Write a script that: - Takes 10 sentences (your choice of topic) - Embeds all 10 using text-embedding-3-small - Finds and prints the top-3 most similar pairs using cosine similarity - Finds and prints the most dissimilar pair

Expected output:

Most similar pairs:
  1. "Python is a programming language" ↔ "Python is used for data science" — similarity: 0.943
  2. ...
Most dissimilar pair:
  "Python is a programming language" ↔ "The sky is blue" — similarity: 0.121


Task 3 — Basic RAG (3 points)

Build a minimal RAG system: - Ingest at least 5 markdown files (or 1 PDF) into ChromaDB - Accept a question from the user (use input()) - Retrieve the top-3 relevant chunks - Generate an answer with citations - Print the answer and which source(s) it came from

Run it end-to-end and screenshot or paste the output in your README.


Task 4 — Evaluation (2 points)

Using your Task 3 system: - Define 5 test questions with expected source documents - Run retrieval for each question - Calculate Recall@3: fraction of test questions where the expected source appears in the top-3 results - Print the results

Expected output:

Q1: "What is chunking?" → Sources: [faq_2, faq_5, guide_1] | Expected: faq_2 | HIT
Q2: ...
Recall@3: 4/5 = 80%


Task 5 — Structured output (1 point)

Write a script that uses function calling (OpenAI tools API or with_structured_output) to extract structured data from 3 different unstructured text samples. The schema should include at least 4 fields with different types (string, int/float, list, optional).

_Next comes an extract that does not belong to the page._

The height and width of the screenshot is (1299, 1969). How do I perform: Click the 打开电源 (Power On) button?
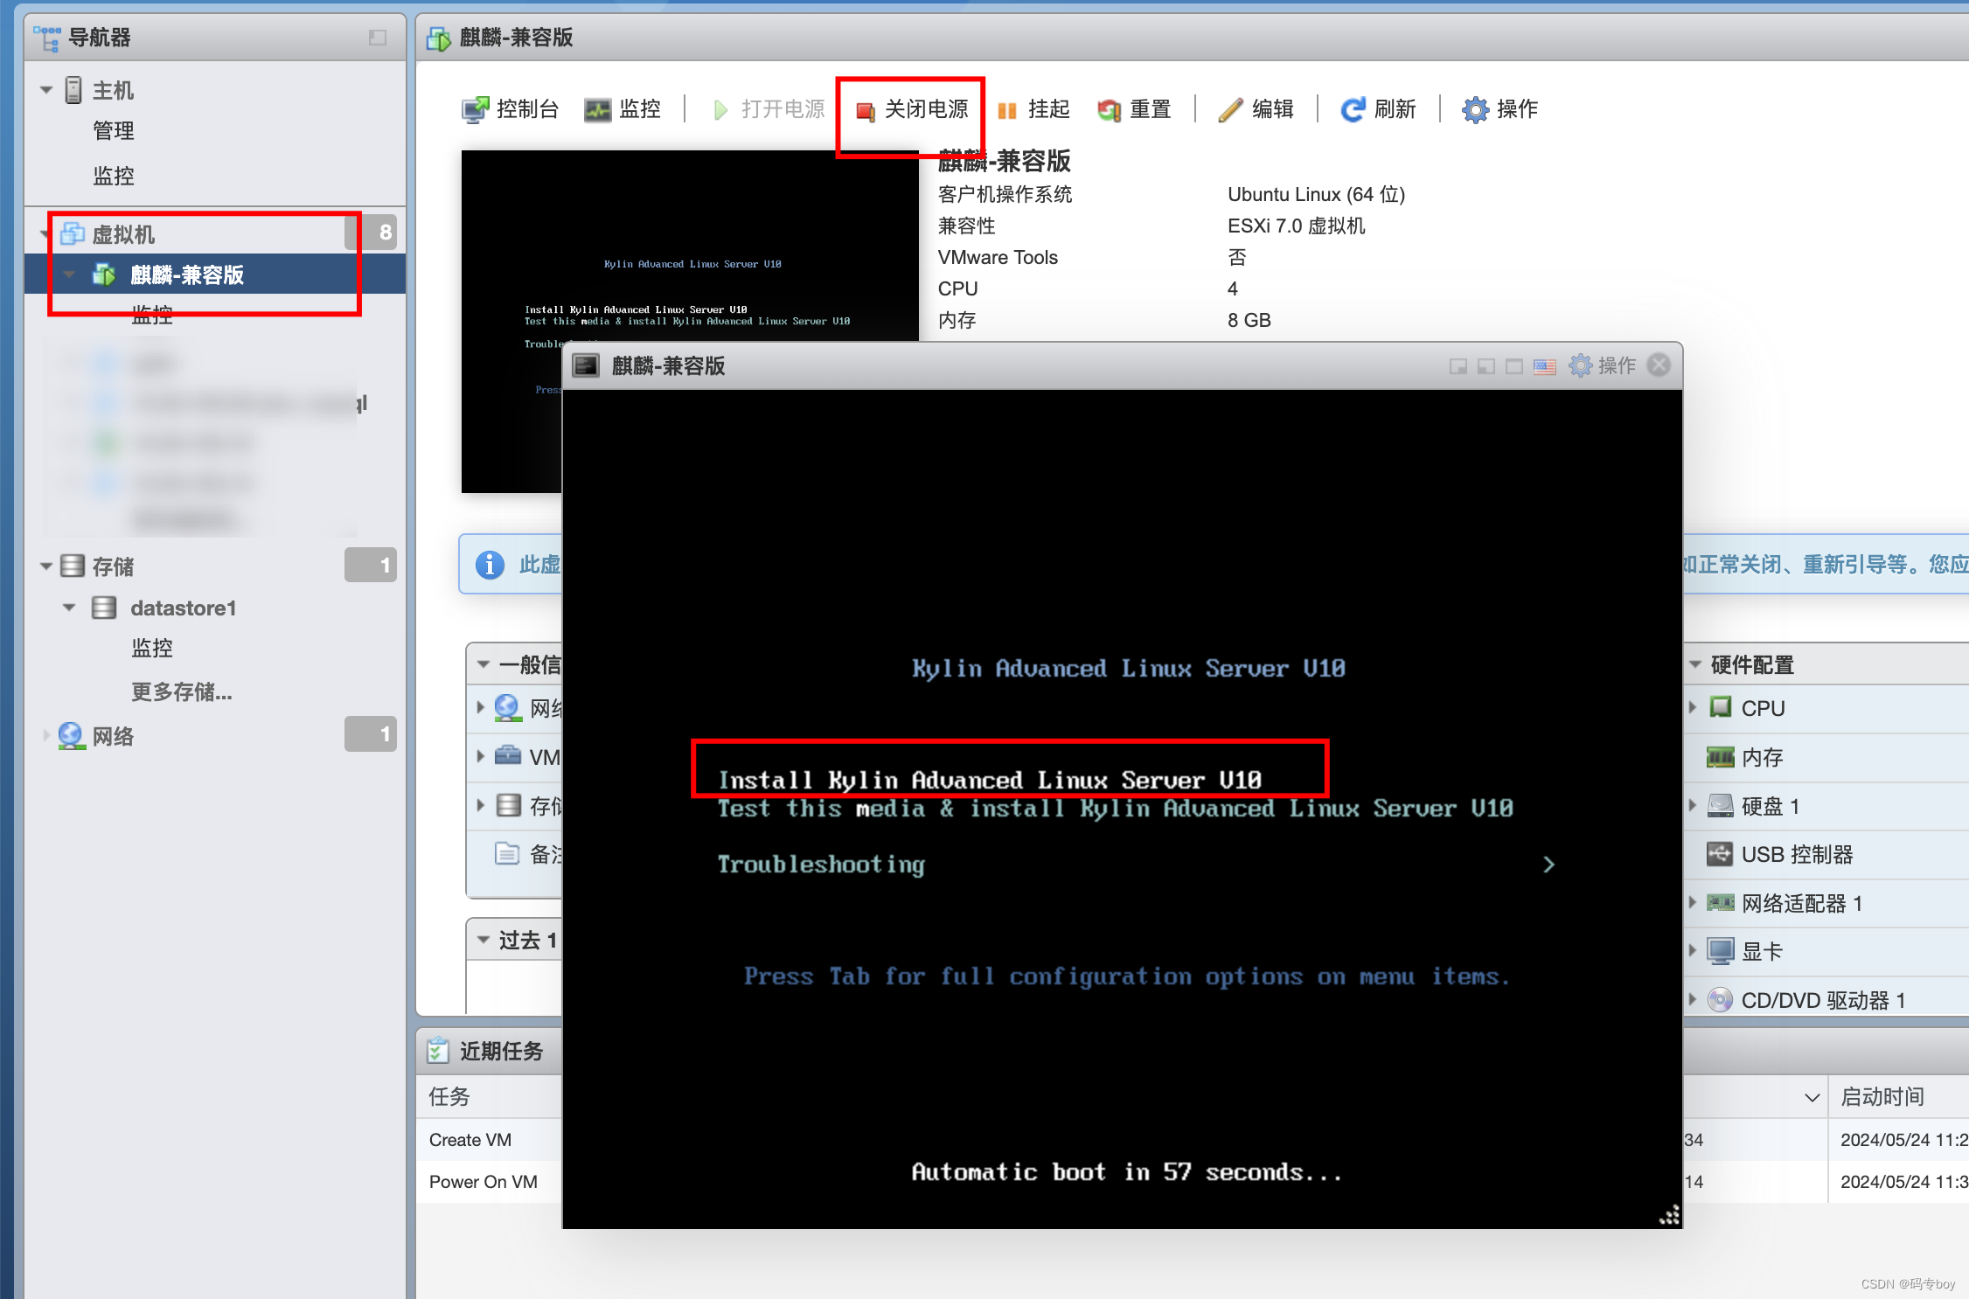(x=767, y=108)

Print each extraction result as a Pydantic model.


Grading rubric

Task Points Pass criteria
1 2 All 5 calls work, latency and cost printed accurately
2 2 Similarity computation correct, output includes actual similarity scores
3 3 End-to-end pipeline works with real documents, citations present
4 2 Recall@3 computed correctly over ≥5 test questions
5 1 Extraction returns a valid Pydantic model for all 3 inputs

Total: 10 points. Pass threshold: 7/10.


Don't optimize until it works

Get a working end-to-end result first, then improve. A working system with 60% retrieval recall is worth more than a theoretically perfect system that doesn't run.